━━━ Records shown

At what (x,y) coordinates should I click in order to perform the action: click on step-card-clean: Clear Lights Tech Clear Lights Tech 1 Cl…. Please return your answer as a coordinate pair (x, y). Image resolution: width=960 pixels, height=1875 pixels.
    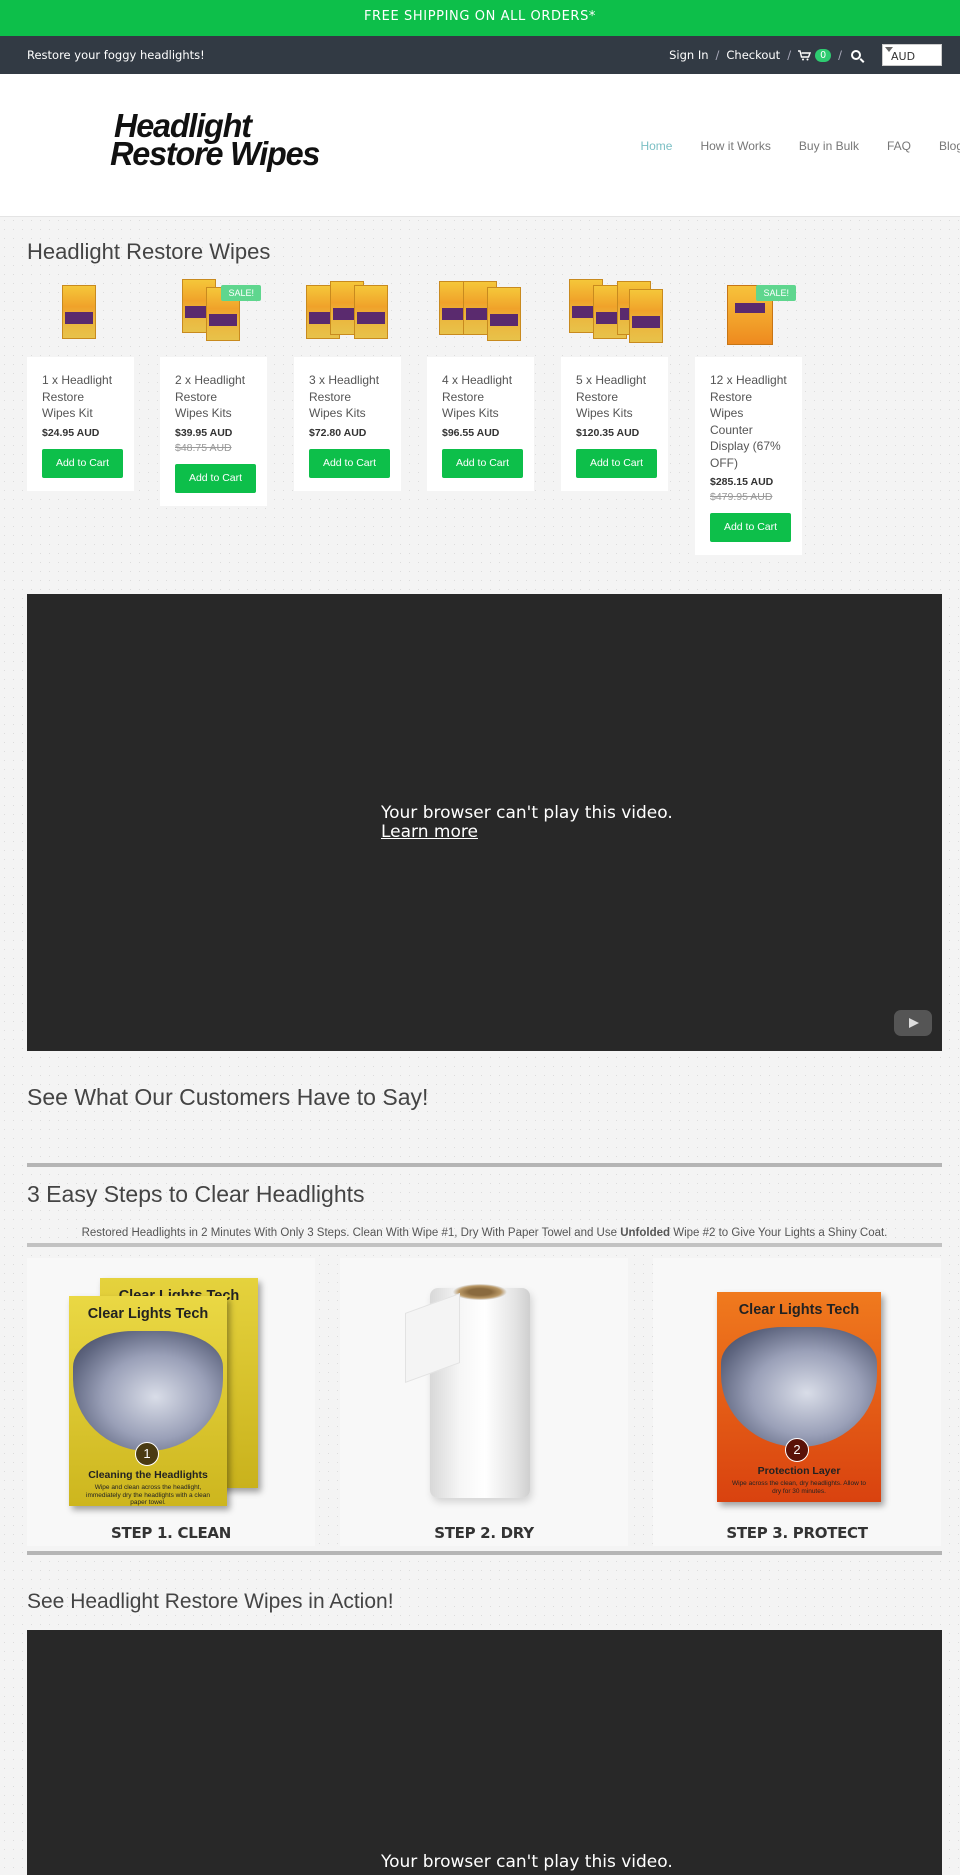
    Looking at the image, I should click on (171, 1402).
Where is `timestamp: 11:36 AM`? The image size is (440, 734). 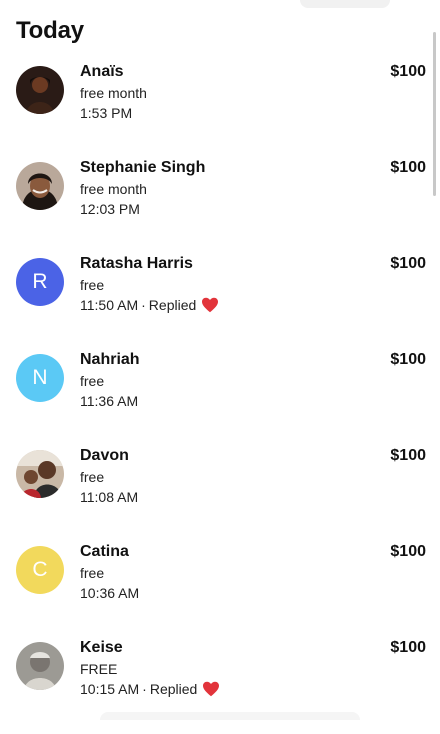
timestamp: 11:36 AM is located at coordinates (110, 401).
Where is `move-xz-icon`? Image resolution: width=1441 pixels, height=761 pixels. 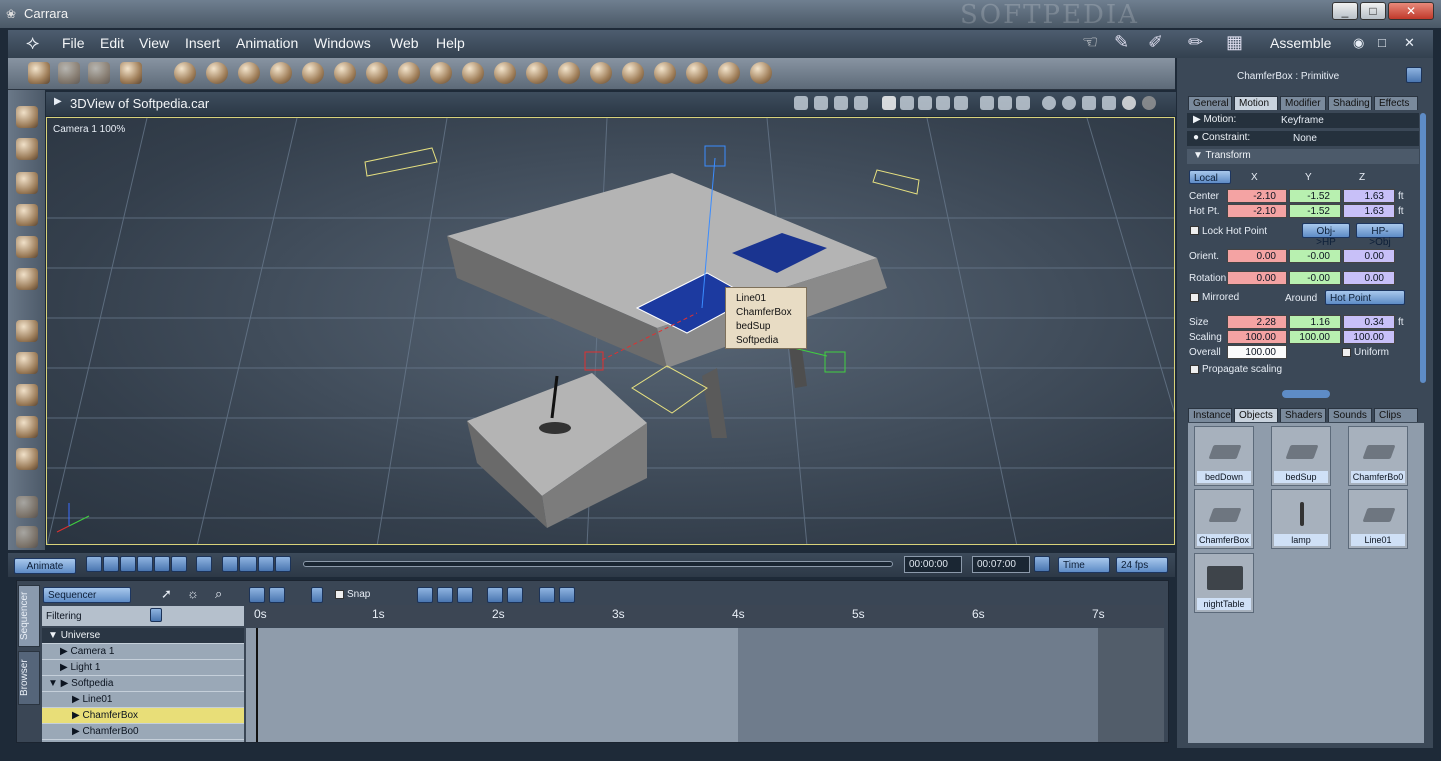 move-xz-icon is located at coordinates (27, 363).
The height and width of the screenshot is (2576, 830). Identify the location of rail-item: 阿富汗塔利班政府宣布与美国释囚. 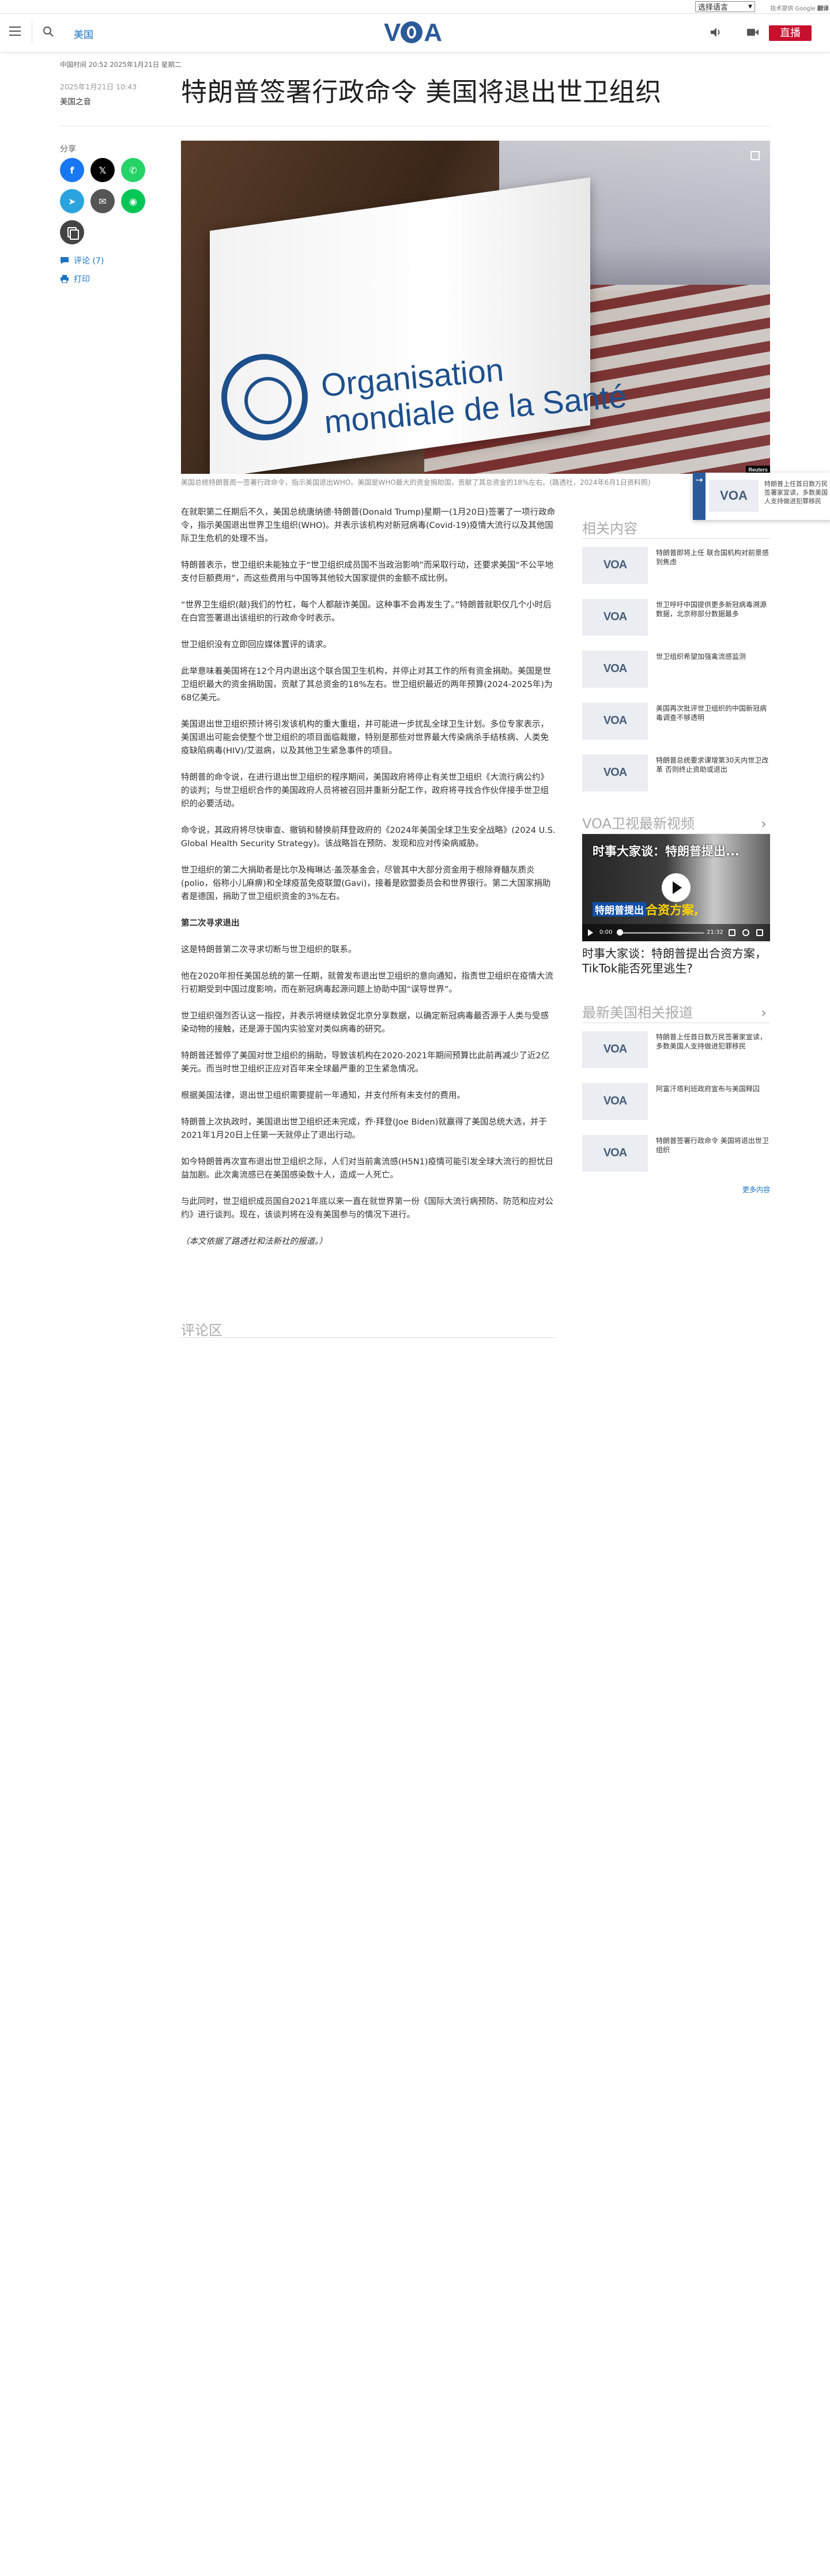
(676, 1104).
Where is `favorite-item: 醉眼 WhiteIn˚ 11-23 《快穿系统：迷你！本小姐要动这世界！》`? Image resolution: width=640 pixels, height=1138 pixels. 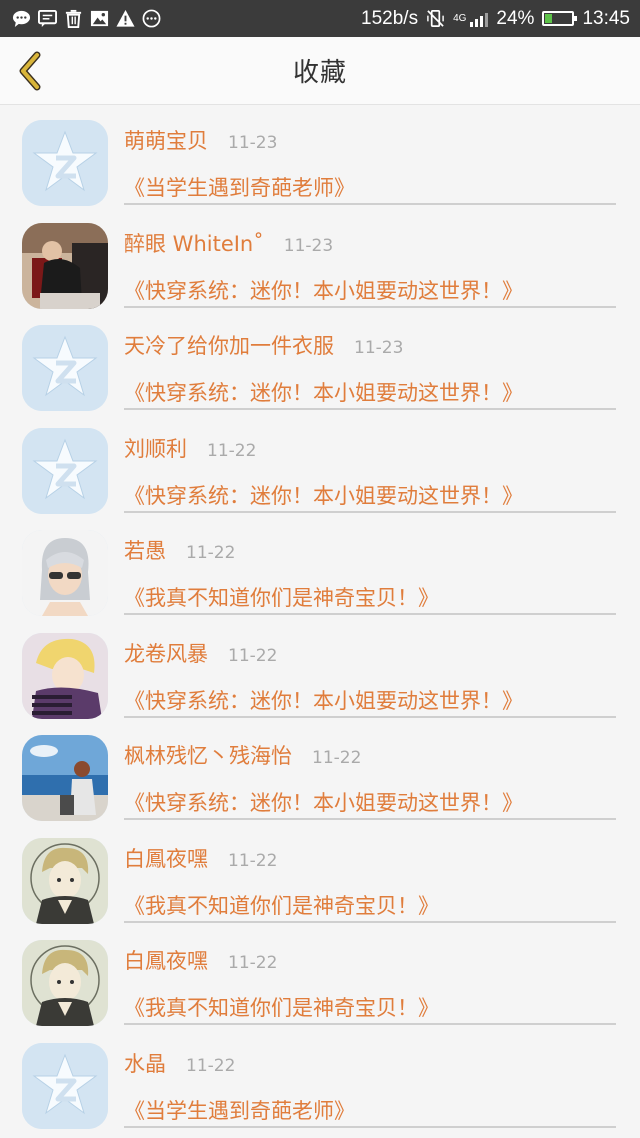
favorite-item: 醉眼 WhiteIn˚ 11-23 《快穿系统：迷你！本小姐要动这世界！》 is located at coordinates (320, 260).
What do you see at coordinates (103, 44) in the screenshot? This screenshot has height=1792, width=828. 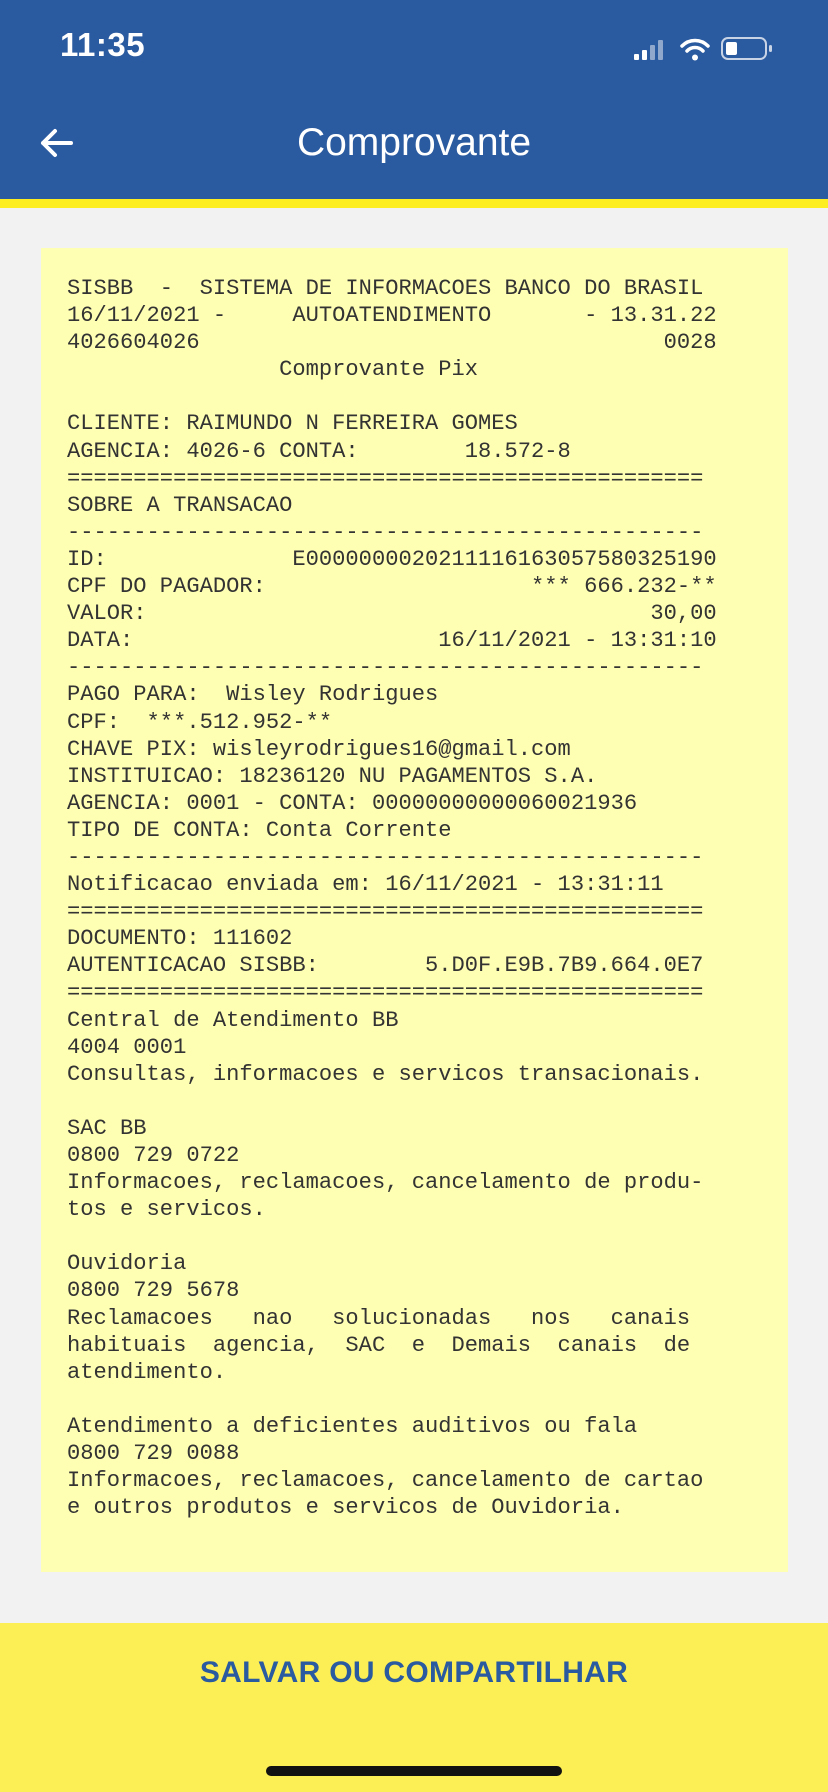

━━━━━━

What you will do: Starting at the line that contains "The height and" and continuing through the end of the stored records, reproduce those lines with "screenshot" changed to "screen capture" and nothing else altered. Omit the pictures.

Response box:
The height and width of the screen capture is (2576, 830). Identify the location of rail-item: 阿富汗塔利班政府宣布与美国释囚. 
(676, 1104).
Where is `favorite-item: 醉眼 WhiteIn˚ 11-23 《快穿系统：迷你！本小姐要动这世界！》`? Image resolution: width=640 pixels, height=1138 pixels. 
favorite-item: 醉眼 WhiteIn˚ 11-23 《快穿系统：迷你！本小姐要动这世界！》 is located at coordinates (320, 260).
What do you see at coordinates (103, 44) in the screen capture? This screen capture has height=1792, width=828. 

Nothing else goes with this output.